=== Section Start ===
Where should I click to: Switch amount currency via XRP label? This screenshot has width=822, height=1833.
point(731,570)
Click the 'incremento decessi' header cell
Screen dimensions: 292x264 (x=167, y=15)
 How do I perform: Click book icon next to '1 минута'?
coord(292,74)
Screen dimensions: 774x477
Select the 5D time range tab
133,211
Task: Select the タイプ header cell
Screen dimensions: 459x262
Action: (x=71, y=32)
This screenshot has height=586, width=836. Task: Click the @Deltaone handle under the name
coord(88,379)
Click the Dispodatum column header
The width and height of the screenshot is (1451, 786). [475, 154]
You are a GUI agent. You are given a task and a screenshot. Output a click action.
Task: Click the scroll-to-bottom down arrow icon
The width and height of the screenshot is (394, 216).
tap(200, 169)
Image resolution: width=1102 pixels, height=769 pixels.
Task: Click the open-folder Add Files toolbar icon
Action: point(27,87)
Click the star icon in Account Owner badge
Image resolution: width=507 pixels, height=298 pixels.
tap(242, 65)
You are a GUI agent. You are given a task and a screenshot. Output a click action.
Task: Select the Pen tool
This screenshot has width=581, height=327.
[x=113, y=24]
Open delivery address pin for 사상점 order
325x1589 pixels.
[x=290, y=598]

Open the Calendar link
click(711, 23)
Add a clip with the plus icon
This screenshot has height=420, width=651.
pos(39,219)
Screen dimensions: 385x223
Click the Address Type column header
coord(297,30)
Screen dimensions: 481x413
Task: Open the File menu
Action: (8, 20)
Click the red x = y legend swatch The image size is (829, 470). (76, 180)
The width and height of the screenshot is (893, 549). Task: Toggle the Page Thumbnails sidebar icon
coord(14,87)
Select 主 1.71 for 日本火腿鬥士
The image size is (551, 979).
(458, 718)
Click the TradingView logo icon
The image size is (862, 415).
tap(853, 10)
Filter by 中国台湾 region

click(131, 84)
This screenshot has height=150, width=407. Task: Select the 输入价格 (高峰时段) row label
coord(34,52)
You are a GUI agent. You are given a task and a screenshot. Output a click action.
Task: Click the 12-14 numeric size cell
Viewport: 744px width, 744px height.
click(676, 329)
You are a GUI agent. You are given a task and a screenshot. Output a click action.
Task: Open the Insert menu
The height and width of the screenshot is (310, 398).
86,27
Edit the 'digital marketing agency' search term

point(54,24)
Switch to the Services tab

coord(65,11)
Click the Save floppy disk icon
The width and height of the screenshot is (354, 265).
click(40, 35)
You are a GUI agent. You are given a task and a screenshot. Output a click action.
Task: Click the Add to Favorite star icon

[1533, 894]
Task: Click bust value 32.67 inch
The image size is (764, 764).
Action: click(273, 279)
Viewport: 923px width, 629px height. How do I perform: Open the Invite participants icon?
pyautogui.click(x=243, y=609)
=== Section End ===
▸ Problem requirements:
Repeat the listing exactly, from its first line to its last.

▸ Response area:
Where should I click to: Switch amount currency via XRP label? This screenshot has width=822, height=1833.
point(731,570)
Click the 'incremento decessi' header cell
Screen dimensions: 292x264 (x=167, y=15)
 How do I perform: Click book icon next to '1 минута'?
coord(292,74)
Screen dimensions: 774x477
Select the 5D time range tab
133,211
Task: Select the タイプ header cell
Screen dimensions: 459x262
Action: (x=71, y=32)
This screenshot has height=586, width=836. Task: Click the @Deltaone handle under the name
coord(88,379)
Click the Dispodatum column header
The width and height of the screenshot is (1451, 786). [475, 154]
You are a GUI agent. You are given a task and a screenshot. Output a click action.
Task: Click the scroll-to-bottom down arrow icon
The width and height of the screenshot is (394, 216).
tap(200, 169)
Image resolution: width=1102 pixels, height=769 pixels.
Task: Click the open-folder Add Files toolbar icon
Action: point(27,87)
Click the star icon in Account Owner badge
Image resolution: width=507 pixels, height=298 pixels.
tap(242, 65)
You are a GUI agent. You are given a task and a screenshot. Output a click action.
Task: Select the Pen tool
This screenshot has width=581, height=327.
[x=113, y=24]
Open delivery address pin for 사상점 order
325x1589 pixels.
[x=290, y=598]

Open the Calendar link
click(711, 23)
Add a clip with the plus icon
This screenshot has height=420, width=651.
pos(39,219)
Screen dimensions: 385x223
Click the Address Type column header
coord(297,30)
Screen dimensions: 481x413
Task: Open the File menu
Action: (8, 20)
Click the red x = y legend swatch The image size is (829, 470). (76, 180)
The width and height of the screenshot is (893, 549). Task: Toggle the Page Thumbnails sidebar icon
coord(14,87)
Select 主 1.71 for 日本火腿鬥士
The image size is (551, 979).
(458, 718)
Click the TradingView logo icon
The image size is (862, 415).
tap(853, 10)
Filter by 中国台湾 region

click(131, 84)
This screenshot has height=150, width=407. Task: Select the 输入价格 (高峰时段) row label
coord(34,52)
You are a GUI agent. You are given a task and a screenshot. Output a click action.
Task: Click the 12-14 numeric size cell
Viewport: 744px width, 744px height.
click(676, 329)
You are a GUI agent. You are given a task and a screenshot. Output a click action.
Task: Open the Insert menu
The height and width of the screenshot is (310, 398).
86,27
Edit the 'digital marketing agency' search term

point(54,24)
Switch to the Services tab

coord(65,11)
Click the Save floppy disk icon
The width and height of the screenshot is (354, 265).
click(40, 35)
You are a GUI agent. You are given a task and a screenshot. Output a click action.
Task: Click the Add to Favorite star icon

[1533, 894]
Task: Click bust value 32.67 inch
The image size is (764, 764).
Action: click(273, 279)
Viewport: 923px width, 629px height. How do I perform: Open the Invite participants icon?
pyautogui.click(x=243, y=609)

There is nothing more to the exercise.